Proofs ##13, 17, and 18 gave us plane generalizations of the theorem. Below I consider an analogue that holds in the $3$-dimensional space $\mathbb{R}^{3}.$ The statement leads to the definition of euclidean distance in $\mathbb{R}^{3}.$ Afterwards, there is an additional and unexpected analog of the theorem in $\mathbb{R}^{3}.$
It's convenient to think of the Pythagorean Theorem as defining the length of the diagonal in a rectangle when its two sides are given. Now consider a parallelepiped with sides $a,$ $b,$ and $c.$ Incidently, the diagonal in question serves as the hypotenuse of the right triangle formed by the edge $c$ and the diagonal of the face $ab.$ The latter, by the Pythagorean Theorem, equals $\sqrt{a^{2}+b^{2}}.$ Applying it the second time gives the length of the diagonal as $\sqrt{a^{2}+b^{2}+c^{2}}.$
When we moved from a $2$-dimensional space to a $3$-dimensional space the formula for the diagonal of a shape built on orthogonal segments remained virtually the same except the number of terms grew from $2$ to $3,$ as appropriate. However, in both cases squared were line segments. Pythagorean Theorem has an analog where squared are areas of triangles.

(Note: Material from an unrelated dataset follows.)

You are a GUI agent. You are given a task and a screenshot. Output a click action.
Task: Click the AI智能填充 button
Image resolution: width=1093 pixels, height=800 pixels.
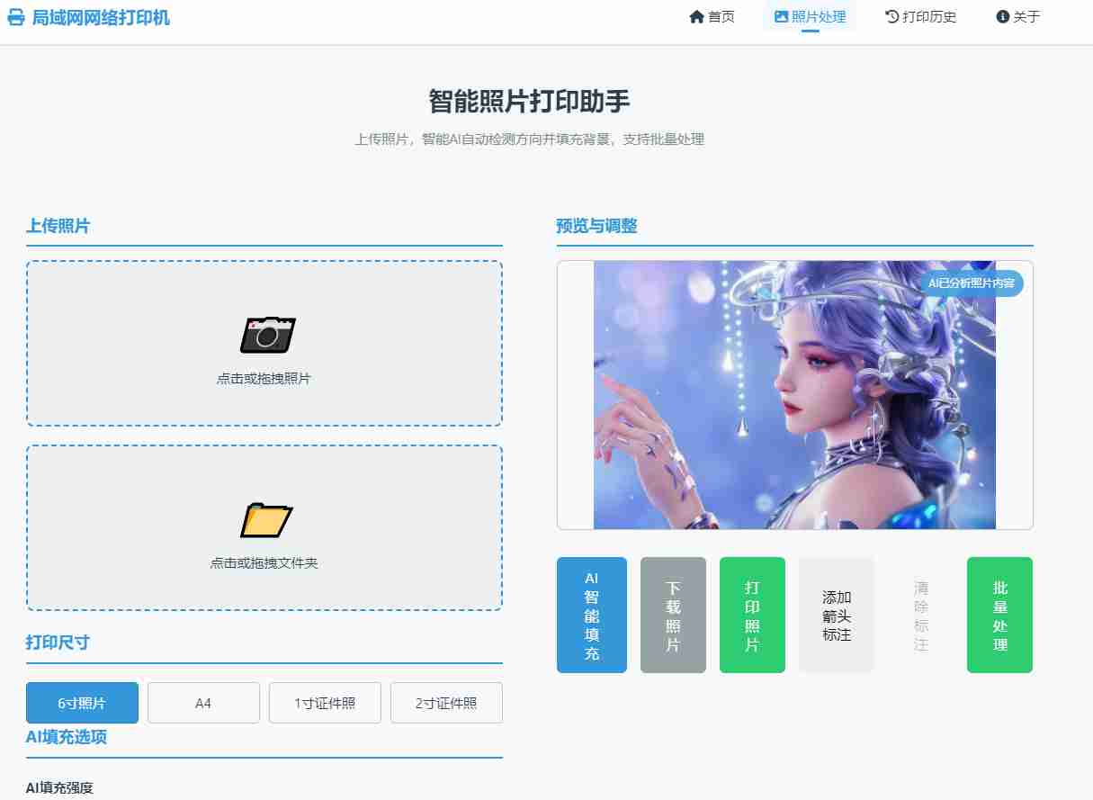(x=591, y=615)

The theorem applies to a special kind of tetrahedra in which all three edges emanating from one of the vertices are perpendicular to each other. One can obtain such a pyramid by cutting a corner from a parallelepiped. Let's introduce the areas $A,B,C$ of the faces that house right angles, and let $D$ be the area of the remaining face. We have
$A = qr/2,$ $B = rp/2,$ $C = pq/2.$
What I want to show is that $A^{2} + B^{2} + C^{2} = D^{2}.$
Draw a plane through $p$ perpendicular to $a.$ Then both $k$ and $h$ will be perpendicular to $a.$ We find that $D = ha/2,$ while $h^{2} = k^{2} + p^{2}.$ Also $A = ak/2.$ Therefore,
$\begin{align} 4D^{2} &= a^{2}h^{2}\\ &= a^{2}(k^{2} + p^{2})\\ &= 4A^{2} + a^{2}p^{2}\\ &= 4A^{2} + (r^{2} + q^{2})p^{2}\\ &= 4A^{2} + (rp)^{2} + (pq)^{2}\\ &= 4A^{2} + 4B^{2} + 4C^{2} \end{align}$
Q.E.D.
Oops, I almost forgot the Cosine Law which is a clear generalization of the Pythagorean Theorem. For a triangle with sides $a,$ $b,$ and $c$ and angle $C$ opposite the side $c,$ one has
$c^{2} = a^{2} + b^{2} - 2ab\cdot \cos(C)$
which, in turn, admits a generalization to higher dimensional spaces.
The fact expressed nowadays by the single identity appears in Euclid's Elements as two separate propositions: II.12 for obtuse-angled triangles and II.13 for the acute ones.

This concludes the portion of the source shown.